## Excerpted passage
▼▼▼

Let’s not have another lost decade of American entrepreneurship

By James Pethokoukis

So what does a lost decade for American entrepreneurship look like? Well, here you go:

And a few numbers from the new Economic Innovation Group (EIG) report (which also supplies the above chart):

The country’s startup rate, or the share of all firms in the economy that were formed within the past year, stood stable at 8.2 percent in 2019, essentially unchanged from 2018 and only slightly above the all-time low of 7.4 percent reached in 2010, after the Great Recession. The startup rate remains one of the few economic indicators that never recovered from the 2007-2008 global financial crisis.

In absolute terms, 2019 saw the highest volume of new firm starts since 2008 (although nearly 100,000 fewer than in 2006, the year with the most on record), for a total of 438,000 new firms launched. However, an off-setting 459,000 firms failed in 2019, meaning the U.S. economy did not generate sufficient new firms to replace those it lost. In other words, while the firm death rate recovers towards historical norms, the startup rate has been languishing.

The explanation for this “lost decade” highlighted by EIG is one of demographic stagnation — specifically America’s continuing transformation into “an older, slower-growing nation with fewer births, fewer immigrants, and fewer prime-age workers.” It’s a trend that suggests a number of policy responses, including increased immigration and higher labor-force participation among women and older Americans.

▲▲▲

## What to do
Please state the startup rate in 2019, according to the entrepreneurship article. The listing after this point has nothing to do with the entrepreneurship article.

## Data provided
▼▼▼

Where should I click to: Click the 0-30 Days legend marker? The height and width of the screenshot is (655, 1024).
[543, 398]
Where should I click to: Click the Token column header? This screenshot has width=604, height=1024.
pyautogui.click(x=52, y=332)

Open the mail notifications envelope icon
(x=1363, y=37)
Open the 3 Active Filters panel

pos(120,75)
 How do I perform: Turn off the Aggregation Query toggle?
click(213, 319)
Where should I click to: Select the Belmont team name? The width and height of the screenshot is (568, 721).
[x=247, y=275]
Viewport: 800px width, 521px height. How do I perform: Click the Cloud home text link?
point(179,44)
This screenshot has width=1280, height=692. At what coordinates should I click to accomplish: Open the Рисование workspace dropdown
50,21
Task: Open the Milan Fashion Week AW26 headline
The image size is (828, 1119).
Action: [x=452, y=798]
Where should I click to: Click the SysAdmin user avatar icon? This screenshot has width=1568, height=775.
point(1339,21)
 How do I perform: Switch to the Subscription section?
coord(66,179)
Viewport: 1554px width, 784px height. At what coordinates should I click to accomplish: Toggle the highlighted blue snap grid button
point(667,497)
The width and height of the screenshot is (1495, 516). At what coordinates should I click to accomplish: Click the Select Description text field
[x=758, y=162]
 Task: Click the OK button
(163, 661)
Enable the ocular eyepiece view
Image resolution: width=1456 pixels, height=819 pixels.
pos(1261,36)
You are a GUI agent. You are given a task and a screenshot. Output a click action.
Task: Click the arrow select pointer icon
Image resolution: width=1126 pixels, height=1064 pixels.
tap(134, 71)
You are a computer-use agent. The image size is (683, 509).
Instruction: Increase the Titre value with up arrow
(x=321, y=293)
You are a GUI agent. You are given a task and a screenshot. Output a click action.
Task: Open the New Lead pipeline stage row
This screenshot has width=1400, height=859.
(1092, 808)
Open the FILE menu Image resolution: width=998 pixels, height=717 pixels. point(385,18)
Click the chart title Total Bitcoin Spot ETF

▲▲▲

## Answer area
8.2 percent